Tonight you find us in the last place anyone really wants to end up, and that place is the geographically-closest-to-your-house Premier Inn.
Right. Let’s get the details out of the way first. There’s no hot chocolate sachets at the Premier Inn. There’s PG tips, two questionable teaspoons, and something labelled ‘coffee’ but there is no hot chocolate. I don’t know about any of the other ‘inns’ in the town, but presumably they’re inferior to this one (if the name is to be believed) and are basically shipping containers with airbeds in one corner and a foot pump in the other.
I’m sorry. I’m being uncharitable. I’m not sure that’s exactly the attitude Sir Lenny Henry would expect here, so apologies. There is a comfortable bed. It is warm, and in-between the Tesco print artwork and the squeaky curtains, the room is calculated to be as close to efficiently comfortable as those two adjectives can be stretched. Efficient in that it’s got everything you need to sleep and wash, and comfortable in the way it enables you to make a cup of tea and hang your coat up. Fine.
It does have toenails though. That was one of our first dismal discoveries - a small pile of someone’s discarded keratin crescents in the corner. And, in case anyone were hoping for the lapping of Neopolitan shores or the cheery parp of Vespas in a coffee-coloured Italian strada, this room has a view of some industrial garbage bins at the back of the Toby Carvery, and the sounds of someone dumping a load of glass bottles into them.
So, not exactly ‘premier’ I suppose. But its best feature by far is that it’s better than sleeping in the car, which I guess might have been an alternative step in our situation.
That’s the detail. Let’s zoom out. We’re here because our house is unliveable-in, and until Wednesday, we pretty much have nowhere else to go. And so, our reluctant insurers found us the best possible response to our request for ‘a shower and a bed’ and landed us here. Despite me trying to be funny, I have to say, we are grateful - extremely grateful. And I don’t want to lose sight of the power of thankfulness, even in the hot and scratchy sheets and the palace of toenails. Things could be a lot worse.
So, next week the work on our house begins. More on that as it happens.
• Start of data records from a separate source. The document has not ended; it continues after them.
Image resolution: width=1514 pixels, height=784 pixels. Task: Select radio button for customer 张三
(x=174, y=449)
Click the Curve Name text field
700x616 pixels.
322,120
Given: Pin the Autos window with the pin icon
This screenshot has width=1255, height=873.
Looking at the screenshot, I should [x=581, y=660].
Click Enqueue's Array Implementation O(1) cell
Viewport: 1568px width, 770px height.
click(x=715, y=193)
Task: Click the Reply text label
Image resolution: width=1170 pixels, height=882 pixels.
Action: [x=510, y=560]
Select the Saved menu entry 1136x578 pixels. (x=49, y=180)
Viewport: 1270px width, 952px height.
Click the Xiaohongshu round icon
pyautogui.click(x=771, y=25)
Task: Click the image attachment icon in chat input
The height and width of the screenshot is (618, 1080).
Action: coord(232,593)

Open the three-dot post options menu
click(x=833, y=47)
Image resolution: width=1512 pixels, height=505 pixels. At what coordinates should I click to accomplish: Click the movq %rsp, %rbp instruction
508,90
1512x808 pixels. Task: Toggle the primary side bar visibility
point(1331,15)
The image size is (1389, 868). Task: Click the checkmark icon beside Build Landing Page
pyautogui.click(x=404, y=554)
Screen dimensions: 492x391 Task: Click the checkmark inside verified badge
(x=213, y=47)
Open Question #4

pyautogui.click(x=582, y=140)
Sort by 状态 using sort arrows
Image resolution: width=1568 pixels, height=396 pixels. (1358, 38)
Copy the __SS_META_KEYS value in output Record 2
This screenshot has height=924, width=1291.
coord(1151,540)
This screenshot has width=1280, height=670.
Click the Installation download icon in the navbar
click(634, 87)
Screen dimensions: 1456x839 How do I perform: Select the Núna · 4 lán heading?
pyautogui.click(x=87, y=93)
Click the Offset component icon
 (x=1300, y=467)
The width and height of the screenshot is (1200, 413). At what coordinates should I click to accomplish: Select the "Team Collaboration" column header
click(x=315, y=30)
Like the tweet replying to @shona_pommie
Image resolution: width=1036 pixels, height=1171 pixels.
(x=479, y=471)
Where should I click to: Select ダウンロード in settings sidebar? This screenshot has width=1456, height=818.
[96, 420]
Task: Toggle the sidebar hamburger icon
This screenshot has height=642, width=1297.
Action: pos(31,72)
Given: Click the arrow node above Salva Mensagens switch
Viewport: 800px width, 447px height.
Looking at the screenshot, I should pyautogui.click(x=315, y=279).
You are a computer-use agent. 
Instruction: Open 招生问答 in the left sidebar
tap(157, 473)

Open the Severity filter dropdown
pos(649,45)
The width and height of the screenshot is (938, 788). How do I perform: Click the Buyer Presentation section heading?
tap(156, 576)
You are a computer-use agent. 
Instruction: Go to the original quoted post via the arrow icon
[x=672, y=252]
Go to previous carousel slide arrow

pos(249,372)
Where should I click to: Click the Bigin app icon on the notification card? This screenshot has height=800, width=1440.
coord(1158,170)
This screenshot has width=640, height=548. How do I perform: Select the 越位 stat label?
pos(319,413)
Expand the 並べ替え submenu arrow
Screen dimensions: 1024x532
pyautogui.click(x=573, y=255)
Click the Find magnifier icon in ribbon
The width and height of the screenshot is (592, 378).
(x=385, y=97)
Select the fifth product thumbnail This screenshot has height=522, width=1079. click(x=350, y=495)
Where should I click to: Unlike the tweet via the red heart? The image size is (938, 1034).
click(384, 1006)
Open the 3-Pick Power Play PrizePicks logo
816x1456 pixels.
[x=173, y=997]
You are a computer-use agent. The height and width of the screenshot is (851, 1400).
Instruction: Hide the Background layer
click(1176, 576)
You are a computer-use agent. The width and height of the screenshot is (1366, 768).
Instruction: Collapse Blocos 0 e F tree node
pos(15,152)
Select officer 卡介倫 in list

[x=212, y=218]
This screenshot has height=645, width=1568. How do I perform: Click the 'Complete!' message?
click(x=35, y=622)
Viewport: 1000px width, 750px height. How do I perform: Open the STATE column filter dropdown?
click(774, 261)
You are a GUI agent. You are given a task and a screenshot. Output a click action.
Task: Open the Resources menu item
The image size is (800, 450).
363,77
But the next five nights will see us returning to, and living in a small room in a hotel I passed many times without ever knowing that one day I’d really need. As I said earlier, squeezing Sammy tight in the kind of hug where it feels like both of us are clinging to the other, this is a low point in our journey home, but it is only passing. It is only temporary. And we can get through this for sure.